(DOCUMENT EXCERPT begins)

Dear Editor,
On February 6, 2023, the southern and southeastern regions of Turkey and northern Syria were struck by two earthquakes and experienced thousands of aftershocks in the following days. Because the epicenter was in Kahramanmaraş, the two large quakes directly affected 11 cities and more than 14 million people in Turkey. While this paper was being written, more than 50,000 people had died, according to official sources, and many more suffered minor or severe injuries. It is estimated that more than a million people were left homeless as tens of thousands of buildings collapsed or became uninhabitable due to the earthquakes.
Traumatic events have adverse psychological outcomes for survivors. Post-traumatic stress disorder (PTSD) is a condition that occurs after direct or indirect exposure to a traumatic event (e.g., death, serious injury, or sexual violence). Symptoms of PTSD can include the following: intrusive, distressing memories of the traumatic event; avoidance of reminders of the event; negative emotional states (e.g., fear, anger, and shame); diminished interest in activities; irritability; hypervigilance; and sleep disturbances. These symptoms last longer than one month and lead to significant distress or impairment in social, occupational, and other important areas of functioning.1
PTSD is common among children after natural disasters like earthquakes. The prevalence of PTSD among children following an earthquake varies depending on the severity and duration of exposure. A meta-analysis, including 39 studies between 1981 and 2019, estimated that the global prevalence of PTSD among children and adolescents was 19.2%, 30.0%, 24.4%, and 20.4% in the first, second, third, and fourth six-month intervals, respectively, after earthquakes and floods.2 Another study assessed the symptoms of depression, anxiety, and PTSD among 2,250 adolescents six months after the 2008 Wenchuan earthquake in China and found that the prevalence rate of PTSD was 15.8%.3 Being female, older, the presence of physical injury, and poor psychosocial support are also risk factors for the development of PTSD.
Autism spectrum disorder (ASD) is a complex neurodevelopmental disorder that is increasingly prevalent worldwide and significantly affects children and parents. Although children with ASD differ from one another, ASD is characterized by two core features: a social communication deficit and restricted or repetitive interests/behaviors.1 There are currently no diagnostic biomarkers for ASD, and diagnosis is based on the presence of core features, such as impaired social interactions and repetitive behaviors/interests.

(DOCUMENT EXCERPT ends)
(INFORMATION SUPPLIED begins)

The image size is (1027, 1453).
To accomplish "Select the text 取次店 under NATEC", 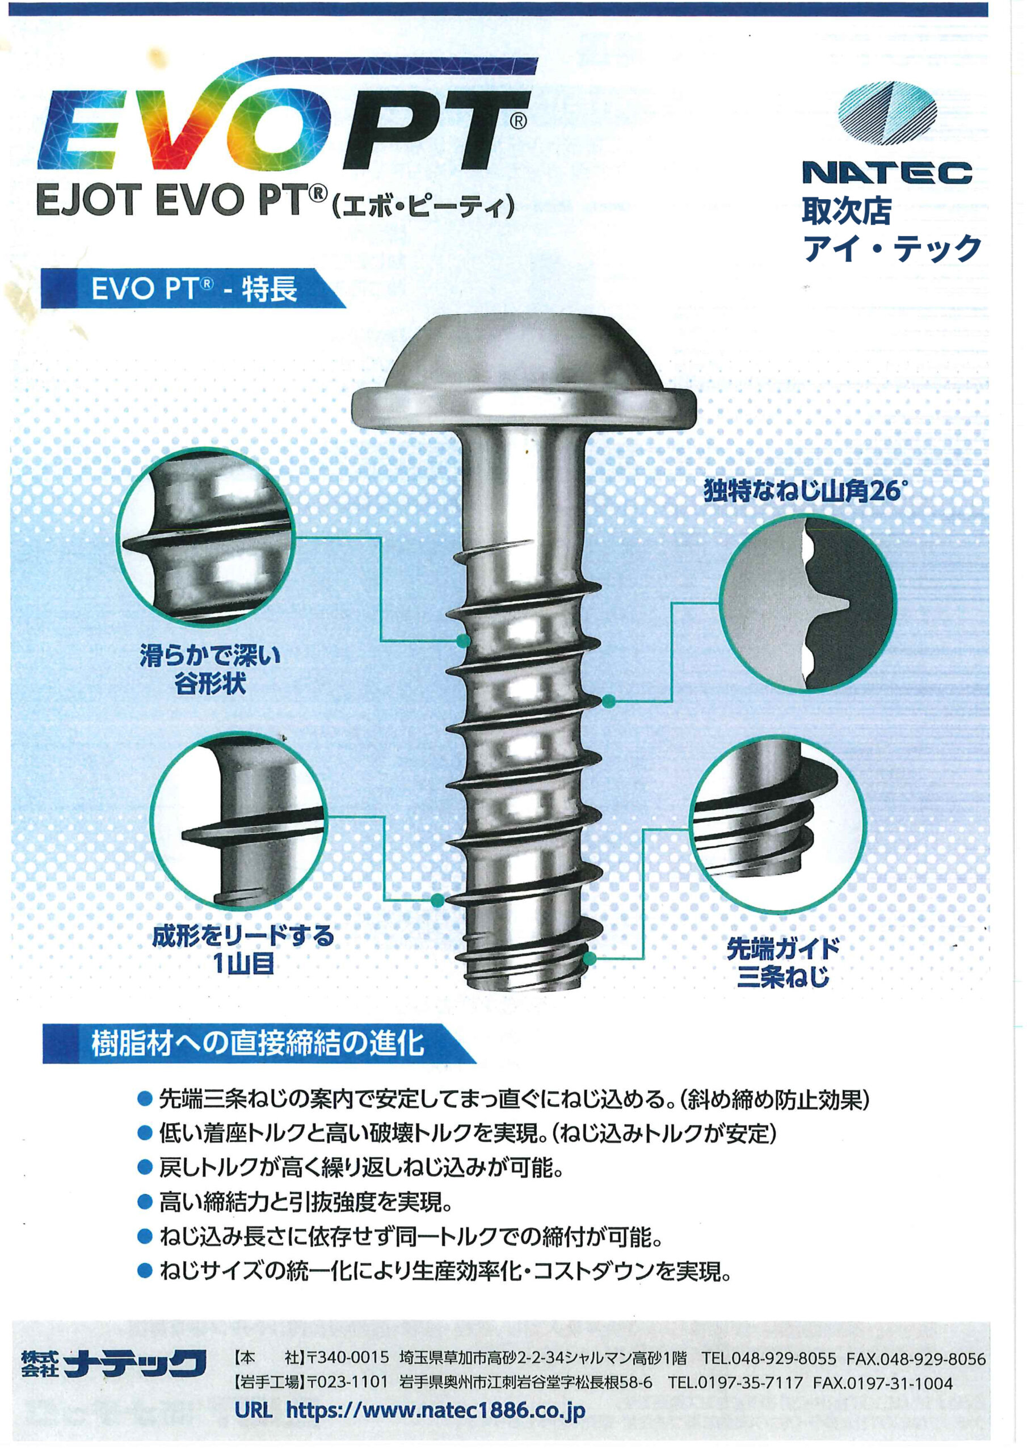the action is (x=846, y=211).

(INFORMATION SUPPLIED ends)

THE TASK> Rewrite the part of the letter on the earthquakes in Turkey that begins at the words "Autism spectrum disorder" and stops after "and repetitive behaviors/interests.", putting "developmental condition" in place of "neurodevelopmental disorder". The lines that come after the letter have no connection to it.

RESPONSE TO THIS TASK>
Autism spectrum disorder (ASD) is a complex developmental condition that is increasingly prevalent worldwide and significantly affects children and parents. Although children with ASD differ from one another, ASD is characterized by two core features: a social communication deficit and restricted or repetitive interests/behaviors.1 There are currently no diagnostic biomarkers for ASD, and diagnosis is based on the presence of core features, such as impaired social interactions and repetitive behaviors/interests.